In the passage on changing routines for children with ASDs, what is described as the main way anxiety gets reduced over time?

(Text passage Opens)

One of the diagnostic criteria for ASDs is difficulty with changes in routine. Therefore it is not surprising that if you change the driving route you take from one place to another that your ASD child may get anxious or frustrated. Routines help ASD children (and all of us, at times) feel safe and secure. Since many ASD children feel overwhelmed by a confusing world that they can’t predict or understand, then doing things the same way every time reduces a little of that chaos. However, we know that even if we try to follow the familiar and comforting routine it doesn’t always work out and sometimes we have to make a change. The reasons can be anything from needing to run an extra errand, to road construction, or just a desire on your part to do things a little differently! I recommend making changes in routines now and then just to help your child learn to tolerate change. If you always stick to the child’s routine, then she doesn’t get any experience of being outside of the comfort zone. Learning that one can survive getting out of the comfort zone, and that nothing terrible happens when the alternate route is taken, is the main way that anxiety gets reduced over time. However, as my readers know who are struggling with this issue, we want to do this in small doses so that the comfort zone gets gradually expanded, but not in such a big way that it lead to overwhelming meltdowns.
So, what to do? Here are 5 practical tips.

(Text passage Closes)
(Available data Opens)

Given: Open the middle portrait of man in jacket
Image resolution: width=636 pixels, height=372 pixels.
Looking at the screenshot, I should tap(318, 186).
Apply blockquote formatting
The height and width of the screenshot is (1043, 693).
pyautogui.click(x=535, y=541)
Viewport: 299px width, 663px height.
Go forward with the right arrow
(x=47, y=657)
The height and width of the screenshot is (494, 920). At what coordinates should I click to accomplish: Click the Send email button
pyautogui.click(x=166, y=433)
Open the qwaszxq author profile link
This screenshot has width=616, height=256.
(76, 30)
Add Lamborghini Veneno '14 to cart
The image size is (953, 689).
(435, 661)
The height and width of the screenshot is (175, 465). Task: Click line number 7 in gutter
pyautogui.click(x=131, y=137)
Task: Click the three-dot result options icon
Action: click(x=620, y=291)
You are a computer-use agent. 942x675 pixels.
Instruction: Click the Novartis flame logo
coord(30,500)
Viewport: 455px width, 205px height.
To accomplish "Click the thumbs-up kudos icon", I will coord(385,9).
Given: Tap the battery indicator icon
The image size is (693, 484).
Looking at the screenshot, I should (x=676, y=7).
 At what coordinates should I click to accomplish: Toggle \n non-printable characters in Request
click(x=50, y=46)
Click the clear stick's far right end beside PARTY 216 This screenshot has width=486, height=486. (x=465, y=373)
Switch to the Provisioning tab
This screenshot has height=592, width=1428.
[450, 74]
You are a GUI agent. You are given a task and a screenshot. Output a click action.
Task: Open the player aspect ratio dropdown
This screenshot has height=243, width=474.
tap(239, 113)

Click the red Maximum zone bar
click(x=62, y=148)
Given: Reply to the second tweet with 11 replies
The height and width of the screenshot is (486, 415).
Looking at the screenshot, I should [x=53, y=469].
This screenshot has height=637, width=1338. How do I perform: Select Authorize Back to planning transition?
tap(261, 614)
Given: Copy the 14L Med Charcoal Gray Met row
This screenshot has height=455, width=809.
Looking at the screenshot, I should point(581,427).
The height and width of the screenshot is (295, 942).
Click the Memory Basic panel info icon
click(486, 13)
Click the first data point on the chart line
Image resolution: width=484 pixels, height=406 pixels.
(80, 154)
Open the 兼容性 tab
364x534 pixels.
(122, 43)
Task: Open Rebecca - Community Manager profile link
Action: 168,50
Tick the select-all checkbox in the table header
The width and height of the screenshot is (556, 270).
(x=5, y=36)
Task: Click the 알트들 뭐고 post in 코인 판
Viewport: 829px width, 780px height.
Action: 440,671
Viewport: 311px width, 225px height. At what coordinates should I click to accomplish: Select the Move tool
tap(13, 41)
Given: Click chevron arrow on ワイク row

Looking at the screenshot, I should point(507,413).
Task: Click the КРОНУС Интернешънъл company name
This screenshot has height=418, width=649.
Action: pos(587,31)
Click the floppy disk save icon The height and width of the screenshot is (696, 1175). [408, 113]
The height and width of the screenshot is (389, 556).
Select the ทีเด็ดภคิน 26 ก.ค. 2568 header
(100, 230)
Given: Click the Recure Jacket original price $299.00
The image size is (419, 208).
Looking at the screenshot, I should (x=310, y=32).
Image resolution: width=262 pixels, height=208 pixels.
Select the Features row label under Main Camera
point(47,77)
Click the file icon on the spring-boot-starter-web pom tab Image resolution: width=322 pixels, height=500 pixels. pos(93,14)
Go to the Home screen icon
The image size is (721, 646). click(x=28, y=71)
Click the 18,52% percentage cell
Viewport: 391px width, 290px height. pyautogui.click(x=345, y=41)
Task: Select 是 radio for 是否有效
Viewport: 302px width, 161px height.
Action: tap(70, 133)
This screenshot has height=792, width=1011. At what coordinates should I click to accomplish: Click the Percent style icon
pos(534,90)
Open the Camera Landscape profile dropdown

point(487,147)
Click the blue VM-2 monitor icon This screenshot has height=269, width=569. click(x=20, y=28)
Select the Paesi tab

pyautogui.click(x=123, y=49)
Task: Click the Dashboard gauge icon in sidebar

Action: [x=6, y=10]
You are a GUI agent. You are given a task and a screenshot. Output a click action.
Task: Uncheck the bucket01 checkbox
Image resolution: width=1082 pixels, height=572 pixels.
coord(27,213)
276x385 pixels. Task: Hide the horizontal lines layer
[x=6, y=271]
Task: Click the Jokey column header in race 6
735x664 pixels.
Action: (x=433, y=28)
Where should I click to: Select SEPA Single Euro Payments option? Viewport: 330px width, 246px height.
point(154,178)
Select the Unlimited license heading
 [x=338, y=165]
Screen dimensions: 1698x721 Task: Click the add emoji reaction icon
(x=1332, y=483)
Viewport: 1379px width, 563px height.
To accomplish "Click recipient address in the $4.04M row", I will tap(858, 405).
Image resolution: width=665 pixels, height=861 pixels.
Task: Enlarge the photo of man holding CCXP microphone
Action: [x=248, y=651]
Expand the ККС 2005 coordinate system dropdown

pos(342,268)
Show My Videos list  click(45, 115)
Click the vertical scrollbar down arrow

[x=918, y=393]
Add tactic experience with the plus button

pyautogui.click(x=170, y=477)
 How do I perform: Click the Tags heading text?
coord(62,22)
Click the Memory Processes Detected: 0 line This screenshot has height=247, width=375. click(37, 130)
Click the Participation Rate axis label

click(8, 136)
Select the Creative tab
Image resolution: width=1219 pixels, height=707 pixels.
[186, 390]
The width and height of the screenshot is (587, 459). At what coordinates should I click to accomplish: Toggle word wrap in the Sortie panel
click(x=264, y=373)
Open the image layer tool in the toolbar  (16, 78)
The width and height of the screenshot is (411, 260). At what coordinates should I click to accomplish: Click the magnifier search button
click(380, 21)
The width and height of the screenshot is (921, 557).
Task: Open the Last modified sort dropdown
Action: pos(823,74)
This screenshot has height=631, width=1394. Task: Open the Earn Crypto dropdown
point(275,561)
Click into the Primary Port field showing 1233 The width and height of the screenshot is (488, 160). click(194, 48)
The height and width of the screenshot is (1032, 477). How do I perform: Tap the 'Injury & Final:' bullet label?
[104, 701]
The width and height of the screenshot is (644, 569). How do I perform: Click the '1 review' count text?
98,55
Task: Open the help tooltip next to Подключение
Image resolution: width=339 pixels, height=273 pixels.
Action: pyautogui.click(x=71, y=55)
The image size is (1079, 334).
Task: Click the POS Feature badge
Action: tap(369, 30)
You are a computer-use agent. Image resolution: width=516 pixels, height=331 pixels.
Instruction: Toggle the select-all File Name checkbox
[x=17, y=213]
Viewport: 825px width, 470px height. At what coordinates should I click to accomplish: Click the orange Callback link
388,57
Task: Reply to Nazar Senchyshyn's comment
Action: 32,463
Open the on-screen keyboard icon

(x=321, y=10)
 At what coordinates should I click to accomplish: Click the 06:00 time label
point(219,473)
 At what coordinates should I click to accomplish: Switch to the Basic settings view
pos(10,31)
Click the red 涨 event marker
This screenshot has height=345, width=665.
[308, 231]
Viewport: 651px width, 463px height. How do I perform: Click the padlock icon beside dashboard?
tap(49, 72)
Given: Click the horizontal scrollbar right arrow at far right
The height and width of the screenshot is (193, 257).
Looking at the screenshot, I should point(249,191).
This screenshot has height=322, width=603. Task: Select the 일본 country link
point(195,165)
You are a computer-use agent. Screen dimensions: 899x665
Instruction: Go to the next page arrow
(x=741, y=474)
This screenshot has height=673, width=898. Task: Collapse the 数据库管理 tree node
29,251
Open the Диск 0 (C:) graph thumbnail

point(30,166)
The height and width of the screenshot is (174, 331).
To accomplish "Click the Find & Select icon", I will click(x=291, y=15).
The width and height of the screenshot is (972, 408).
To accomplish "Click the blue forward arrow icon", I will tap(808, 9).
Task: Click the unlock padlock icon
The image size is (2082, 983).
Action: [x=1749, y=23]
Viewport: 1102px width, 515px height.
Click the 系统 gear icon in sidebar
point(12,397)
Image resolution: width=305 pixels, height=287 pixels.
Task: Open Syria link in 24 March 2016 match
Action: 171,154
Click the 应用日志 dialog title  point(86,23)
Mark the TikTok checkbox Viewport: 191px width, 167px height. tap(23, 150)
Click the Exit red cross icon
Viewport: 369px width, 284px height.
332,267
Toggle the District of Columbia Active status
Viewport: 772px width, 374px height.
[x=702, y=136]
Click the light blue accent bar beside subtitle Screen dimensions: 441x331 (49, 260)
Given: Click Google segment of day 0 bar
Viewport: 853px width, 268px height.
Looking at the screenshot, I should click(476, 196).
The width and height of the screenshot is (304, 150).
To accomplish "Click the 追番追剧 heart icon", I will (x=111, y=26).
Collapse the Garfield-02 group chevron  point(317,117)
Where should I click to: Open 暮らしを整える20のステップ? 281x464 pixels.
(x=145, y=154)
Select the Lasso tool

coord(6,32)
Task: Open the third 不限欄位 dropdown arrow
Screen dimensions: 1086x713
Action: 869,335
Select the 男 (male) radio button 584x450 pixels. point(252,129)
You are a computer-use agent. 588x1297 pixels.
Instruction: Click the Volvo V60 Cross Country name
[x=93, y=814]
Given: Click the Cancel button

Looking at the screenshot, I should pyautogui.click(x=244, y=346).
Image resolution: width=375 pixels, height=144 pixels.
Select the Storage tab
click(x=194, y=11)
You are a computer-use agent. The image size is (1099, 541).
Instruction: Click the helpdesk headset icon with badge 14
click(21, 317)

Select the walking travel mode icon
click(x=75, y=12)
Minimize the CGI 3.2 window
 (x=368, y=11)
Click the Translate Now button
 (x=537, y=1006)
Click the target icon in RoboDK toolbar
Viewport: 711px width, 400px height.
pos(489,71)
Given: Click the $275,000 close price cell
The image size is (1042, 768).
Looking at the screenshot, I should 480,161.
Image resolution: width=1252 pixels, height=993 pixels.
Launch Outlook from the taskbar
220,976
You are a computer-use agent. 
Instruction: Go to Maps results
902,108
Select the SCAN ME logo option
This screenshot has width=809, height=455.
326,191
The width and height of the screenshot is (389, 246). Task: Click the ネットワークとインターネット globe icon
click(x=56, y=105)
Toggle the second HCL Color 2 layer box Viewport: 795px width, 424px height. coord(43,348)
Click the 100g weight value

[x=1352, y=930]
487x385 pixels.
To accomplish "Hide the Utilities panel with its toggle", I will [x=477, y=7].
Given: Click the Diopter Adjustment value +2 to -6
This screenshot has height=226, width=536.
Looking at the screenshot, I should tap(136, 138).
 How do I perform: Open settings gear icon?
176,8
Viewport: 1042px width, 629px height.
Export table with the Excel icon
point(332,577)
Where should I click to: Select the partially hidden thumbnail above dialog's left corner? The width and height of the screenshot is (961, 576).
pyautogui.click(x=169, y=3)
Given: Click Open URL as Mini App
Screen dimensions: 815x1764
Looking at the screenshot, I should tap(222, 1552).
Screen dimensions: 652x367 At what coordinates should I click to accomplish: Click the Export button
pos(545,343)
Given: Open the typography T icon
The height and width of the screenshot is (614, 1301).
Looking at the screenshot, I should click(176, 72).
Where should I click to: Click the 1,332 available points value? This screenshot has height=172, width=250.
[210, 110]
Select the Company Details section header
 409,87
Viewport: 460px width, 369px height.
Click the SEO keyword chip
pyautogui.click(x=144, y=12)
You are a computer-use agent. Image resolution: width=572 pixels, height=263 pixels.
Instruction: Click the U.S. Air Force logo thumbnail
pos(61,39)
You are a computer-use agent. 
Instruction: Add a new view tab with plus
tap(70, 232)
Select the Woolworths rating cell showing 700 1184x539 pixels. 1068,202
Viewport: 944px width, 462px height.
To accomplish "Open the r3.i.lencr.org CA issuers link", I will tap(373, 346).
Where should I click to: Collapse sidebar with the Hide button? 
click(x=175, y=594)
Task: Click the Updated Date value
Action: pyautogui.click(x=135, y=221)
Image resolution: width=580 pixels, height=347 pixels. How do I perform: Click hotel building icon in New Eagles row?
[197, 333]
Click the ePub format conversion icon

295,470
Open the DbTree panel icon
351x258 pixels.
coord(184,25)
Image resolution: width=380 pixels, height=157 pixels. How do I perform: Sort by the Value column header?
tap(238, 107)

(Available data Closes)

**Solution for this exercise**. Learning that one can survive getting out of the comfort zone, and that nothing terrible happens when the alternate route is taken.